EXERCISE DATA:
━━━━━━━━━━

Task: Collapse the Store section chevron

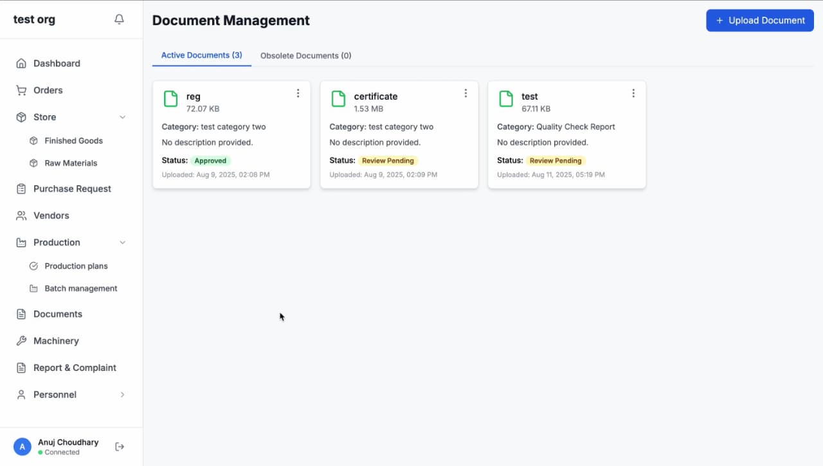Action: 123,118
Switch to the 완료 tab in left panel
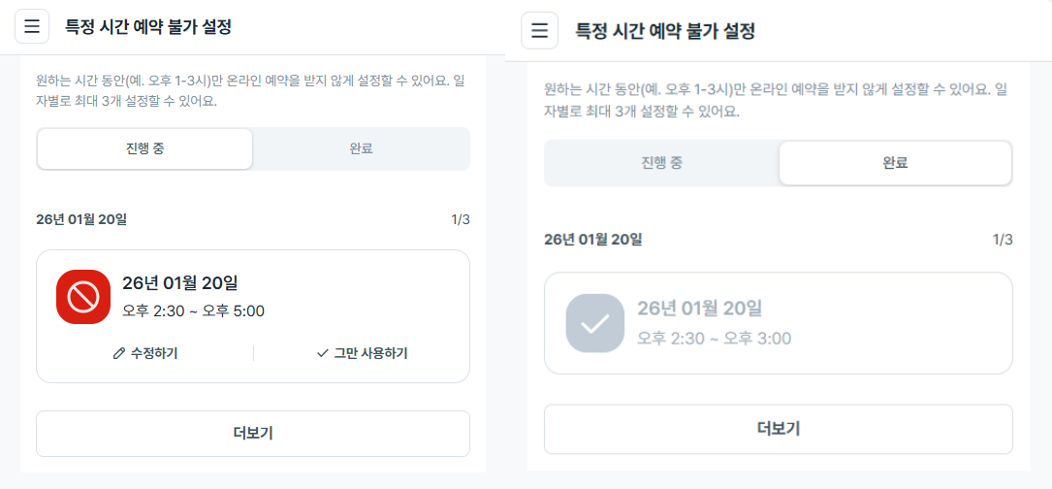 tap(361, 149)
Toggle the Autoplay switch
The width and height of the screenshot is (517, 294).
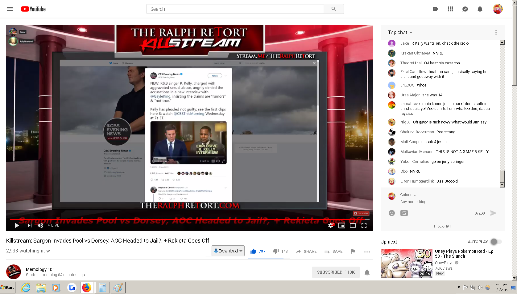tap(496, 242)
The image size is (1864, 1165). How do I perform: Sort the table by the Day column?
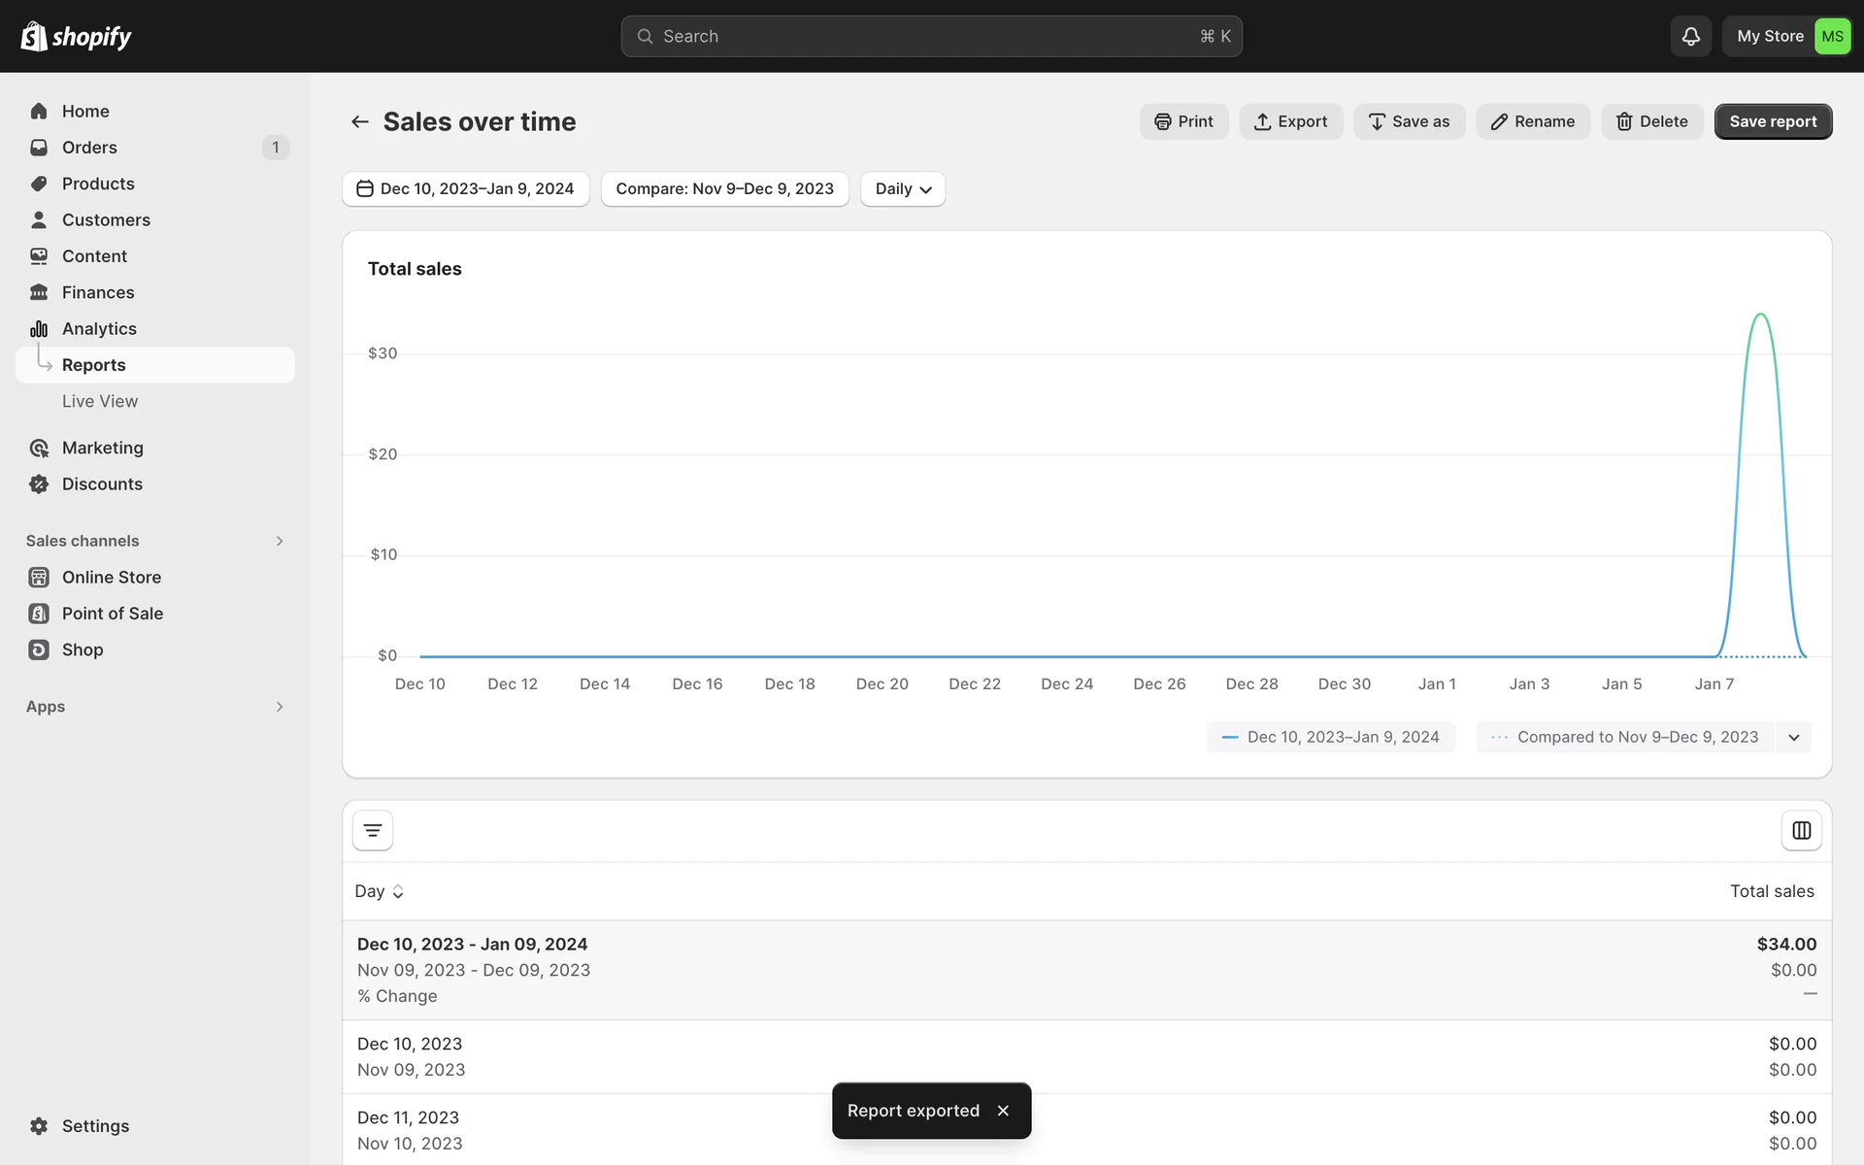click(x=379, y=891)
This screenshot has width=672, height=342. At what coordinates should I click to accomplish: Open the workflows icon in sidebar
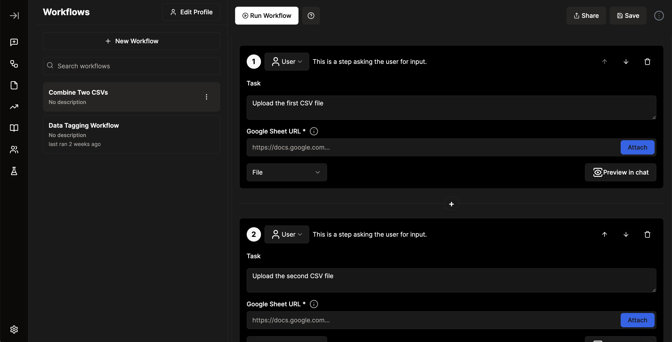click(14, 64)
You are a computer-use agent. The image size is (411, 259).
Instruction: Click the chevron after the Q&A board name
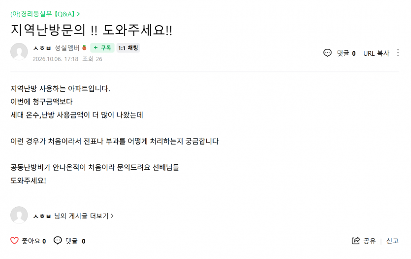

━━━━━━━━━━

EXERCISE TASK: Scale the material above by writing every line out again, requests included, with each coordinate in the answers multiplied by 1.6 and rounded to a whole number (halves round up), while numbers in the requests stay unchanged. Leave the pictures out.

THE COMPLETED TASK:
Task: Collapse the Store section chevron

Action: 197,189
Switch to the 완료 tab in left panel
 tap(578, 238)
Toggle the Autoplay switch
The width and height of the screenshot is (517, 294).
tap(794, 387)
The image size is (1864, 1165). How do I perform: Sort the table by the Day column?
click(x=606, y=1426)
This screenshot has width=672, height=342. At what coordinates should I click to accomplish: Open the workflows icon in sidebar
click(22, 102)
You are a computer-use agent. The image size is (411, 259).
Instruction: Click the chevron after the Q&A board name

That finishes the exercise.